Riding the Wave and Willawonta — Part One

Surreal digital art of a kitchen faucet pouring glowing crystalline rings into deep space.

Riding The Wave

Most of the time, attention is spread wide—taking in a broad field without precision.

Imagine a megaphone. From the small end, sound is focused, then expands outward. Now reverse it—like an earpiece. A wide field is gathered and funneled inward to a single point.

Attention works the same way.

We can test this directly. Look straight ahead and hold your hands out to the sides, wiggling your fingers. Without moving your eyes, slowly move your hands farther outward. You’ll still notice the wiggling—almost out to 160 degrees.

The field is wide.

But attention usually narrows to a small center. And when it narrows, everything else drops away.

That’s where the wave comes in.

Instead of focusing on things, attention shifts to movement itself.

The breath becomes a wave—rising, arriving, receding. Like the ocean, each wave comes in and meets the shore. That meeting point is now.

Watching water from a faucet, the same thing appears. The flow has a certain speed, and that speed feels like the speed of now.

But the key is this:

whatever is moving defines the sense of now.
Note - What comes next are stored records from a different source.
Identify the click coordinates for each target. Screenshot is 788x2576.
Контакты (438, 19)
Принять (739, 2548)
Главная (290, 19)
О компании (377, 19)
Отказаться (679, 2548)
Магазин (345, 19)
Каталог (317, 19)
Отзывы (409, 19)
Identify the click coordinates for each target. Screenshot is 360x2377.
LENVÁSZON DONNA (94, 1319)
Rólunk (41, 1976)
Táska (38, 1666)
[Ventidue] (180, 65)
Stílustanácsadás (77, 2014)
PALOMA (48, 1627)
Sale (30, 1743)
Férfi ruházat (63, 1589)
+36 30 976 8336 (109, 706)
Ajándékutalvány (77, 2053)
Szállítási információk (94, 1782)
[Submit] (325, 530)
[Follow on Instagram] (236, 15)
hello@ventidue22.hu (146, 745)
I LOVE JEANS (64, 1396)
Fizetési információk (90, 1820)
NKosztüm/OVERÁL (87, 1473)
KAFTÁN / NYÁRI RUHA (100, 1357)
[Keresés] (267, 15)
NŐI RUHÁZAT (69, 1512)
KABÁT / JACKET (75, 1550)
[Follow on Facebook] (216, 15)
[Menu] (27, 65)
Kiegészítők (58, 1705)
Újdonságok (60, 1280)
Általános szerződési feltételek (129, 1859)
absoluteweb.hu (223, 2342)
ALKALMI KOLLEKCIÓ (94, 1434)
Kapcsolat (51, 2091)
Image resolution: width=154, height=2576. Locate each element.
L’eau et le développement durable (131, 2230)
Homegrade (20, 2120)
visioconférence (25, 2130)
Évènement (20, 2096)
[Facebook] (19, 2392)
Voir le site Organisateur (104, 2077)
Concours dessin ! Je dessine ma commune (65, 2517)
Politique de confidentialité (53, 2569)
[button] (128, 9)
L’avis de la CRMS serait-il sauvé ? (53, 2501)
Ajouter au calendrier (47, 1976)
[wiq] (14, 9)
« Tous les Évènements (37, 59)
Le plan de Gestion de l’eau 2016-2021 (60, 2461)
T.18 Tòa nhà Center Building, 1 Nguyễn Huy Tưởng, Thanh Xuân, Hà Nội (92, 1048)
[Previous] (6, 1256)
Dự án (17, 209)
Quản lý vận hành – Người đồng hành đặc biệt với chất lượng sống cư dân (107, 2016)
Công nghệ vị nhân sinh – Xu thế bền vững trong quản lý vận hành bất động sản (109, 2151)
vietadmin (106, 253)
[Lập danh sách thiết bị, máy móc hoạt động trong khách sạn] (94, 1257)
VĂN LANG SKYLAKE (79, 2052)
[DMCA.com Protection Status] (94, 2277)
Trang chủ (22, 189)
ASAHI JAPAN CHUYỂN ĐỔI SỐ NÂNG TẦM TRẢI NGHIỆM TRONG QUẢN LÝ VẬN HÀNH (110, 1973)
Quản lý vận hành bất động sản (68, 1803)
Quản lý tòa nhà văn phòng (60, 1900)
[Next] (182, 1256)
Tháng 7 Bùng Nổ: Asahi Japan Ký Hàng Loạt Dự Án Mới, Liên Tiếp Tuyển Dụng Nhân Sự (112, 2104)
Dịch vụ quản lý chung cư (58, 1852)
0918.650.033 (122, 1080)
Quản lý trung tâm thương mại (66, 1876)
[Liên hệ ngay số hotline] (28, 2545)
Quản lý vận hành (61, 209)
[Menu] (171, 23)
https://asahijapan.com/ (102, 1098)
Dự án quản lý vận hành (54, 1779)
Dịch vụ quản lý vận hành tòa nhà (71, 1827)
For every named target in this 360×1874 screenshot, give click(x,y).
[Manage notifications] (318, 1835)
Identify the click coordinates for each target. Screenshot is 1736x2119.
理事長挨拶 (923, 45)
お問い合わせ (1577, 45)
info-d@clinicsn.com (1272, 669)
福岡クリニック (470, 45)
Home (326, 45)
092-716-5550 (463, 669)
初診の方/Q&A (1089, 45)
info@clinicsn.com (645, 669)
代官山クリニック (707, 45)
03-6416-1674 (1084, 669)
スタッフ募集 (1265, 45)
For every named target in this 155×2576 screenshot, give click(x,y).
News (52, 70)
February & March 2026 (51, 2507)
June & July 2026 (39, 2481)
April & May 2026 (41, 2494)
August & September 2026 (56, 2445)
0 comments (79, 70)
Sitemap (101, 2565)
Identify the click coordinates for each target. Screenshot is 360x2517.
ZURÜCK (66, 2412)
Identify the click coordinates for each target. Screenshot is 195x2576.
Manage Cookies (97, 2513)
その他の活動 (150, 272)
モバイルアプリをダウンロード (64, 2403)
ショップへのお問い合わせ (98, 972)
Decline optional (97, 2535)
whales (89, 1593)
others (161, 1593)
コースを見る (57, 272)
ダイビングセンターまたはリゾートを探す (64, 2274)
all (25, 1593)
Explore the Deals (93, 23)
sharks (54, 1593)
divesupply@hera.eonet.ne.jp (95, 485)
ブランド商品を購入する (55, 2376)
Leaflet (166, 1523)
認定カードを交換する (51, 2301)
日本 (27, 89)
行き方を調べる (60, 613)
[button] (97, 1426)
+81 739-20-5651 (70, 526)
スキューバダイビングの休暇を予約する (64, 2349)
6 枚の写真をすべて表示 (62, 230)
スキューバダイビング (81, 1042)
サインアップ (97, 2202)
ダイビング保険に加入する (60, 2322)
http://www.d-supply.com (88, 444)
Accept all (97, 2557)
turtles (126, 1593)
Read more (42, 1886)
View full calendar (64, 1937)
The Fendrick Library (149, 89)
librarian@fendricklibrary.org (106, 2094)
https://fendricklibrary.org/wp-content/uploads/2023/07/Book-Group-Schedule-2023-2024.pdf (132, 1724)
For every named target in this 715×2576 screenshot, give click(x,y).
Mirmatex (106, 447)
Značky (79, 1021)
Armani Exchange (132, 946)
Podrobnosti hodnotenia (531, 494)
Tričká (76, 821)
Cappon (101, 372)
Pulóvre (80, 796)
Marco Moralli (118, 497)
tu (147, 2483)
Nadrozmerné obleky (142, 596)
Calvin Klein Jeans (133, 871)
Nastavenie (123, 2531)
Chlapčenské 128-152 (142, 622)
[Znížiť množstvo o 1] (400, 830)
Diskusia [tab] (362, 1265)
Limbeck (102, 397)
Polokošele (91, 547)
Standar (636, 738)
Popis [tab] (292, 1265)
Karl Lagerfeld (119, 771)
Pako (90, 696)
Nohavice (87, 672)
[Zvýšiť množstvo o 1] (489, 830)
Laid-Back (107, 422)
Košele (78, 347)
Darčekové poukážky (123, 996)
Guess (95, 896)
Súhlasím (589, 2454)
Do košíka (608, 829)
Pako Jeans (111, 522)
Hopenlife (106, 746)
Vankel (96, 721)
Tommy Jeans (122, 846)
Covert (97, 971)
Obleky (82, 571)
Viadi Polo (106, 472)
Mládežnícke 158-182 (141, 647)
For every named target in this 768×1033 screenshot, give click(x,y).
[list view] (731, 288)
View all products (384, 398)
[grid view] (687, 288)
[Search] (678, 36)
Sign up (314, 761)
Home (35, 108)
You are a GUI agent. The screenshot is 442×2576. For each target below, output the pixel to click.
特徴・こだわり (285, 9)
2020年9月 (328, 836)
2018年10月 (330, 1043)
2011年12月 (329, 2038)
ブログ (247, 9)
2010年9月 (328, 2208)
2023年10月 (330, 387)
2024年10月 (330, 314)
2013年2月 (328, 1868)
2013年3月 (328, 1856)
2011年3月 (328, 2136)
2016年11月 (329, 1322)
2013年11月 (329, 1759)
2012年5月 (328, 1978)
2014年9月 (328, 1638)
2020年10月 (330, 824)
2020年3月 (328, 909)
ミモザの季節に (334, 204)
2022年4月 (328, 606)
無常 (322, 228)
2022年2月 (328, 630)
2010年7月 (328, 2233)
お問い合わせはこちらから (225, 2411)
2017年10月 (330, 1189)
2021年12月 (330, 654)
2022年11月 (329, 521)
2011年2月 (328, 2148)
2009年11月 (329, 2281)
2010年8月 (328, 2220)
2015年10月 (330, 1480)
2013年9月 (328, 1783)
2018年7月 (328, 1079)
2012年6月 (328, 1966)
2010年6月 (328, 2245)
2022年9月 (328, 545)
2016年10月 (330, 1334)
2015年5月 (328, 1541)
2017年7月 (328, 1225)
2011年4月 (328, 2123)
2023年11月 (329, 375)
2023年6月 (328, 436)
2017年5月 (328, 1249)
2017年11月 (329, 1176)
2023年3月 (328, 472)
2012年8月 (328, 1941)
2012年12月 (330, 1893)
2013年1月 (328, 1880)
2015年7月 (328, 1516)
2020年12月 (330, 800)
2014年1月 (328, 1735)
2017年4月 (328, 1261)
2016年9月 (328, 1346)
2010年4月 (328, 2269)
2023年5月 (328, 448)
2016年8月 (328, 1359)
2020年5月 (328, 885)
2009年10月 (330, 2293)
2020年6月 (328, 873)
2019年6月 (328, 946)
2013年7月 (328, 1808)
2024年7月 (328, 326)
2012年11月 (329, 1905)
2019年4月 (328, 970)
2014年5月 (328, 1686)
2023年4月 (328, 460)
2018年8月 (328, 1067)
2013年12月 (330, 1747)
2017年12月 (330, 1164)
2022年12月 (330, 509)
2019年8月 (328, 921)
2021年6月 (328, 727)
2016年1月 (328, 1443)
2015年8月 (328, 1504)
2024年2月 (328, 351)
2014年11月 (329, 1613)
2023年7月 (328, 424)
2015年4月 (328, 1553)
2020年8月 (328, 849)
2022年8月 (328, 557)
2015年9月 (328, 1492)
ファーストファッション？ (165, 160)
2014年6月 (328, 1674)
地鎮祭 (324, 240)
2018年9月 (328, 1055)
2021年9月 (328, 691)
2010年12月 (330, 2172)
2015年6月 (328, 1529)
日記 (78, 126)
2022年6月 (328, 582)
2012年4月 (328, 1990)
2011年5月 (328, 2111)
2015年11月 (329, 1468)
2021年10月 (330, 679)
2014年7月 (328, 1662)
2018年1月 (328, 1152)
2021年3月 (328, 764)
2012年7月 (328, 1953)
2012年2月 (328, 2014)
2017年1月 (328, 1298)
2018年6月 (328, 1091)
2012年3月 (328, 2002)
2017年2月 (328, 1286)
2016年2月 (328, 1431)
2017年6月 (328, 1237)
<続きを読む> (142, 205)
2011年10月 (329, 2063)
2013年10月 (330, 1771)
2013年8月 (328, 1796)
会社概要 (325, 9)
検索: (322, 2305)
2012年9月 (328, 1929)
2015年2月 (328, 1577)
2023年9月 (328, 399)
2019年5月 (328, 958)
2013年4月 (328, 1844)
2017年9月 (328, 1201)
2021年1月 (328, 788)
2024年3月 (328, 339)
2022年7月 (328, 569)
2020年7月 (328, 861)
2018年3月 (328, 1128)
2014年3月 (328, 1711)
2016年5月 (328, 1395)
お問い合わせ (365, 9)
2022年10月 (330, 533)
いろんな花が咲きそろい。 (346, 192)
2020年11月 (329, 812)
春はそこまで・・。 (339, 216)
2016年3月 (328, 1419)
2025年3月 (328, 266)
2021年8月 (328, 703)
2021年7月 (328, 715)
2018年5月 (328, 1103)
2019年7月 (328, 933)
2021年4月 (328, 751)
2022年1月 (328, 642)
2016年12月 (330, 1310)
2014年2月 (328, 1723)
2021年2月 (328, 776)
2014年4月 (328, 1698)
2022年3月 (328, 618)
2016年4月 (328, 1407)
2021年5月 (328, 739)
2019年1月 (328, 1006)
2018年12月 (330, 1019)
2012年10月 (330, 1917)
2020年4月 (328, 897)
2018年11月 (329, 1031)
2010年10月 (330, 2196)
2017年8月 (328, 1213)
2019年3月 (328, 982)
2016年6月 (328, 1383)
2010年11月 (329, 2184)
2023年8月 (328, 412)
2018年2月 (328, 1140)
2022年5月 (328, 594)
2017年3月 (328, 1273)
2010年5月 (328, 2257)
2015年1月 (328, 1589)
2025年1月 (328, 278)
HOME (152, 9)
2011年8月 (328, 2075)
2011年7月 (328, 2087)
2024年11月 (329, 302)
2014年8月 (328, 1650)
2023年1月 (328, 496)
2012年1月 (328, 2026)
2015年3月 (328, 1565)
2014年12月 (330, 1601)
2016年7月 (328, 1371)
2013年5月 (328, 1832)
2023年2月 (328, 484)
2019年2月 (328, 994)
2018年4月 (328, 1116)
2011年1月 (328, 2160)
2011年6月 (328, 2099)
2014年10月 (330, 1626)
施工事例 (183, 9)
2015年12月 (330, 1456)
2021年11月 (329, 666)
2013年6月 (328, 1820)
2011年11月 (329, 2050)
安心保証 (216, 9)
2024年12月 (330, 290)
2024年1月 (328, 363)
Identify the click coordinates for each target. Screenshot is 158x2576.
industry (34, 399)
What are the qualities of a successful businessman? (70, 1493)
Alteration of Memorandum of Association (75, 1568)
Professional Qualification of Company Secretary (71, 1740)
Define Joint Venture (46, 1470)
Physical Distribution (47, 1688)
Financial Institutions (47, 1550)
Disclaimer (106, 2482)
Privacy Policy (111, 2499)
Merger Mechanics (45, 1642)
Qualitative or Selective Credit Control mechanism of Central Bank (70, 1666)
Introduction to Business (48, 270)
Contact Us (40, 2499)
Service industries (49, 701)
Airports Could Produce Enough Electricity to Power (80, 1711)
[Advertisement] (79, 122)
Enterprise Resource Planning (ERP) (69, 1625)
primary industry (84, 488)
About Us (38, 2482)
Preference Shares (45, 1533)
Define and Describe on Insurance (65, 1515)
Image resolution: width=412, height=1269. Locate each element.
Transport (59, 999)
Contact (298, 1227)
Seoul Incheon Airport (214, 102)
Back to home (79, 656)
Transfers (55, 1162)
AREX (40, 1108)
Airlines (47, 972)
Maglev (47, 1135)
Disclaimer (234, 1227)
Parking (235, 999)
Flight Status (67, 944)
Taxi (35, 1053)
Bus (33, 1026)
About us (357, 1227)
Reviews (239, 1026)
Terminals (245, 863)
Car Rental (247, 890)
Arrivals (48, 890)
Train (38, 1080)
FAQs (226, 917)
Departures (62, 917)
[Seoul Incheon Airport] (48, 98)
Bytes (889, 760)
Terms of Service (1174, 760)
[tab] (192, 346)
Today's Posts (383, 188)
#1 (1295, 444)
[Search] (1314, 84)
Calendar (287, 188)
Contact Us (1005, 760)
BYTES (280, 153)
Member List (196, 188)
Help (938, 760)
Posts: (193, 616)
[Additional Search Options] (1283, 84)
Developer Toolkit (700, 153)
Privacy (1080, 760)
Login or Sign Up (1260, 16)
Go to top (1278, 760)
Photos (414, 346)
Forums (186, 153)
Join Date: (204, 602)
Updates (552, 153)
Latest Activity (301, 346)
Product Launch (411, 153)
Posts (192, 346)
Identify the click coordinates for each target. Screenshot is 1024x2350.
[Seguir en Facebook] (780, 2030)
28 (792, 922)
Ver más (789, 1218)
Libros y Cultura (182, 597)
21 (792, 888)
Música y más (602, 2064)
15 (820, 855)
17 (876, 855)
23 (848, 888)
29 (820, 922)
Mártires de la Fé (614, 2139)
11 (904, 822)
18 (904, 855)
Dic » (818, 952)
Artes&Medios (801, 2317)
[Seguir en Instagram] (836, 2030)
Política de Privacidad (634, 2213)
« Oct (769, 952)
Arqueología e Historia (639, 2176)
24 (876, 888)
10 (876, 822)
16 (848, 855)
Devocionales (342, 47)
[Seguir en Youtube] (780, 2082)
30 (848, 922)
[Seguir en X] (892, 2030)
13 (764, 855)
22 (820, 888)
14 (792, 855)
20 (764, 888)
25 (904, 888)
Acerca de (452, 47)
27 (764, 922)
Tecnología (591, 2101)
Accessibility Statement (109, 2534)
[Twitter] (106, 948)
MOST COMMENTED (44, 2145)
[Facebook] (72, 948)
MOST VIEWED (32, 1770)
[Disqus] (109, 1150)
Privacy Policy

Not the object, not the story about it—the movement.

We usually get pulled into the story—what is happening, what it means. But underneath that, there is always the movement of it.

The wave is always there.

Breath moving. Water flowing. Body shifting. Sound changing.

If attention rests in the movement instead of the thing, the sense of now becomes continuous.

Like catching a wave while surfing—you don’t analyze it, you move with it.

You let it carry you.

The water, the changing images, the shifting sounds—just reminders.